Etudier les relations entre urbanité et ruralité à travers le cinéma

01 / 02 / 2024 | Laurent Pech

Le film Place publique (Agnès Jaoui, 2018) met en scène un ensemble de personnages représentant des urbains, parisiens, regroupés dans une résidence de campagne. Il peut être une source d’étude de plusieurs phénomènes de recomposition d’un espace rural dans le cadre des programmes de géographie en collège comme en lycée.
L’article propose quelques clés et un séquençage afin de mener une étude de cas avec les élèves
Cinq séquences sont présentées, décrites et analysées avec leurs enjeux géographiques.
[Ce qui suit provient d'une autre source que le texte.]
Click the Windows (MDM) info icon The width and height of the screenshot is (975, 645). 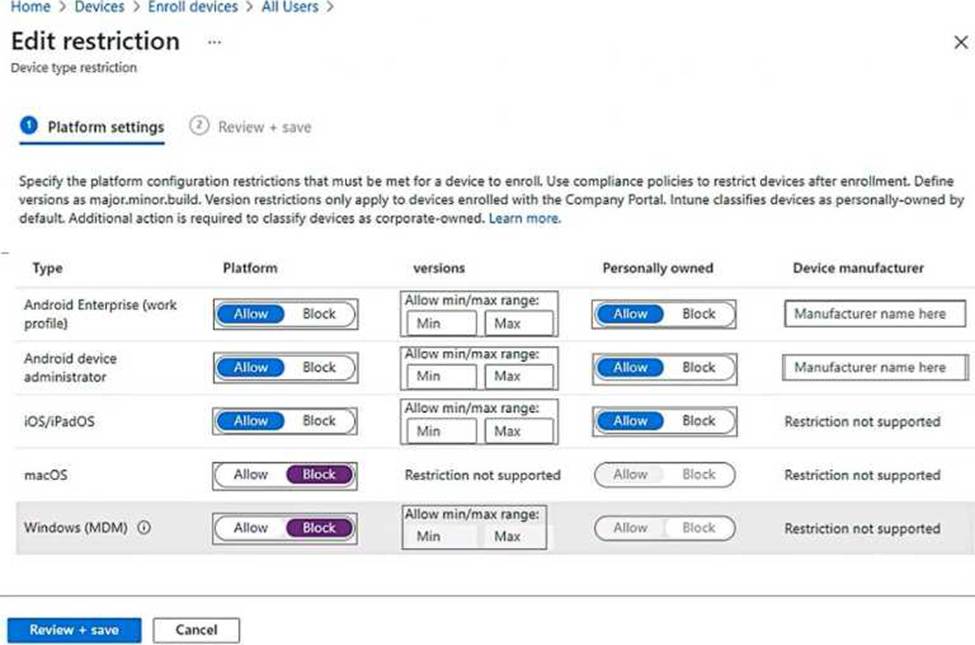pos(144,528)
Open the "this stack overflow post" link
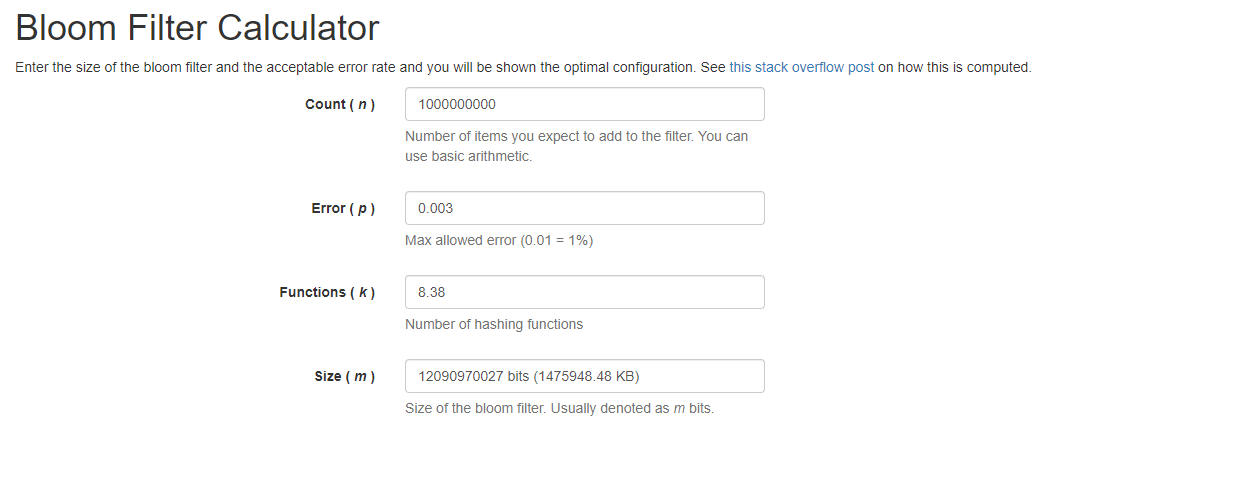Viewport: 1239px width, 495px height. (x=802, y=68)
Elles sont regroupées en deux grands thèmes d’étude pouvant être travaillés en cours de géographie : les représentations mentales d’urbains sur l’espace rural puis le conflit de modes de vie entre agriculteurs et néo-ruraux.

Etude menée à partir du film Place publique, A.Jaoui, 2018

Fiche technique succincte :
Place publique, 2018
 Réalisation : A.Jaoui
 Scénario : A.Jaoui, J-P.Bacri
 Production : SBS films, Altice Studio, France 2 Cinéma (France)
 Durée : 1h38’
 Distribution (personnages apparaissant dans les passages choisis pour l’étude) : Nathalie (propriétaire de la maison, productrice de télévision) : Léa Drucker ; Hélène (sœur de Nathalie) : Agnès Jaoui ; Castro (présentateur de radio) : Jean-Pierre Bacri ; Vincent (compagnon d’Hélène) : Eric Veillard ; Guy (agriculteur bio) : Grégoire Oestermann ; M. et Mme Delavenne (couple d’agriculteurs voisin de la propriété) : Marie-Agnès Brigot et Michel Masiero

Synopsis rapide :
Nathalie organise une grande pendaison de crémaillère dans sa résidence qu’elle vient d’acheter dans une campagne relativement proche de Paris. Une galerie de personnages parisiens et locaux se côtoient dans la grande maison et le vaste jardin de la propriété.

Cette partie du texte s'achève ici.